Some recommend soaking the seed cluster in water before planting so as to aid in germination. I didn’t do that and had no problems with germination.

Beets are a root crop and therefore favor well drained soil free of anything that would impede root development such as rocks or hunks of clay. Another thing to keep in mind when growing beets is that too much nitrogen in the soil leads to lots of leafy greens and tiny beet roots.

If you lack a large enough space for a full-fledged garden, beets are ideal for container growing. The compact nature of their growth pattern means that you can grow them in potting soil wherever you can catch some sun. Just make sure the container drains well but also keep in mind that all container growing means more frequent watering.
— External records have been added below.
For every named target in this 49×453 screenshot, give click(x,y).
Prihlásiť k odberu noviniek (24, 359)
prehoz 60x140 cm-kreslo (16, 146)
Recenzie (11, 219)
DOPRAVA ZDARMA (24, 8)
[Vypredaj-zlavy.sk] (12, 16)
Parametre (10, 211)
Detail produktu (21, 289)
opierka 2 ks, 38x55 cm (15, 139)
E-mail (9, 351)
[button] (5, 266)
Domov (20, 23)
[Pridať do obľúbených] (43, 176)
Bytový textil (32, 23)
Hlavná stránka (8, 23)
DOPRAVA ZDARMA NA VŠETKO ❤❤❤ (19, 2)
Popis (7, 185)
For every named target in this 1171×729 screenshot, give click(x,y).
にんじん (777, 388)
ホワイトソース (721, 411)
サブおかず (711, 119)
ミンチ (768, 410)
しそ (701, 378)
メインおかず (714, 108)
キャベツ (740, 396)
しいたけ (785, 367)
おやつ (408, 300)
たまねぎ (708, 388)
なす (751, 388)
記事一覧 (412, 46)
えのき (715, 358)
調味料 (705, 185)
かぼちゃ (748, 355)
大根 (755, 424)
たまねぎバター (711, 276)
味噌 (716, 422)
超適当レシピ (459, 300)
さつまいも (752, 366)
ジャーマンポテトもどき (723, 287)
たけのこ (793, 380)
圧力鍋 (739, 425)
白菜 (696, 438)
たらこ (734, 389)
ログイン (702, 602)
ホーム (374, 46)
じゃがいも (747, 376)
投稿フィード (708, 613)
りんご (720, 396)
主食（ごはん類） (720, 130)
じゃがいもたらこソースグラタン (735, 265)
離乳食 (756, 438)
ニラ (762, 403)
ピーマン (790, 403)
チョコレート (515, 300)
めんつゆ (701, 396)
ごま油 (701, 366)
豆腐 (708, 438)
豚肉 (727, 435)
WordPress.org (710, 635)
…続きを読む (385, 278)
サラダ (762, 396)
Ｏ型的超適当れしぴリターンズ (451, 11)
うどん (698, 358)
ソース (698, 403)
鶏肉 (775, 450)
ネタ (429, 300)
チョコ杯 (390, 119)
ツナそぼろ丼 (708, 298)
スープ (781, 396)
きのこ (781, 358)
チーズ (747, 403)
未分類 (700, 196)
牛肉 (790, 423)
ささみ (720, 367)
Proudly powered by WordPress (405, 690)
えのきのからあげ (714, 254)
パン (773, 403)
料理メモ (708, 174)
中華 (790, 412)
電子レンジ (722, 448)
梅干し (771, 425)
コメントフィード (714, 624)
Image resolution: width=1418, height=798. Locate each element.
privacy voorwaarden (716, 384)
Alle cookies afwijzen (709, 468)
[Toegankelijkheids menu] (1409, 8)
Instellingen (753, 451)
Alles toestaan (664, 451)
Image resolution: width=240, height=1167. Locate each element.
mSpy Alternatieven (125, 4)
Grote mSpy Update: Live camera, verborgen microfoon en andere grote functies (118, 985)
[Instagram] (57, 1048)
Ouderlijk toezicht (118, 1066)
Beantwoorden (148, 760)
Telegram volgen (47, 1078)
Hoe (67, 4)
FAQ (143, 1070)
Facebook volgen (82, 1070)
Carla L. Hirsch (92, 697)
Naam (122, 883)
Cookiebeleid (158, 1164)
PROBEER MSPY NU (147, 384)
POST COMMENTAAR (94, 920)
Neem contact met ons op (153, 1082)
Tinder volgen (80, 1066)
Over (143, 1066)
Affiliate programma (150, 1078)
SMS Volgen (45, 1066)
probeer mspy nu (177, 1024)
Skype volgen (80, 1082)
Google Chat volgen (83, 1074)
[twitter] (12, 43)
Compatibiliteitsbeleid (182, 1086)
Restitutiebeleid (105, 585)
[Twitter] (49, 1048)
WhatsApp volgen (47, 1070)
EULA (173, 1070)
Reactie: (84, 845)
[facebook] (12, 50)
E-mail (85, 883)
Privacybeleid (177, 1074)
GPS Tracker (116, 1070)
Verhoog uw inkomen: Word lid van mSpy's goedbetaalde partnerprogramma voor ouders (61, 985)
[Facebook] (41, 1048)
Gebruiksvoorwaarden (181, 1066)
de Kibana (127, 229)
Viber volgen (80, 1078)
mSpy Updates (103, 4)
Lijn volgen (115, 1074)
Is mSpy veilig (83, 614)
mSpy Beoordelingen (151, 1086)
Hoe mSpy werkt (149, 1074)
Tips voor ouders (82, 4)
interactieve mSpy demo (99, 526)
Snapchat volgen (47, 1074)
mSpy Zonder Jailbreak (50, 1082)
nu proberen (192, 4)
If you plan on eating as you thin, beet greens are most tender when they are less than six inches high. The beet roots are ready for harvest when they hit one and a half to two inches in diameter. Much bigger and they get stringy and tough.

For other heirloom gardeners out there who save their own seed, be advised that beets are biennial and won’t flower and put off seed until the following year. I held back some seed for new planting and made sure to add the beets to my perennial bed in anticipation of seed coming from those at the end of next year.

And should anyone happen to see me in the yard armed with a flame thrower….don’t worry it’s more than likely just the ants I’ve not really lost my mind.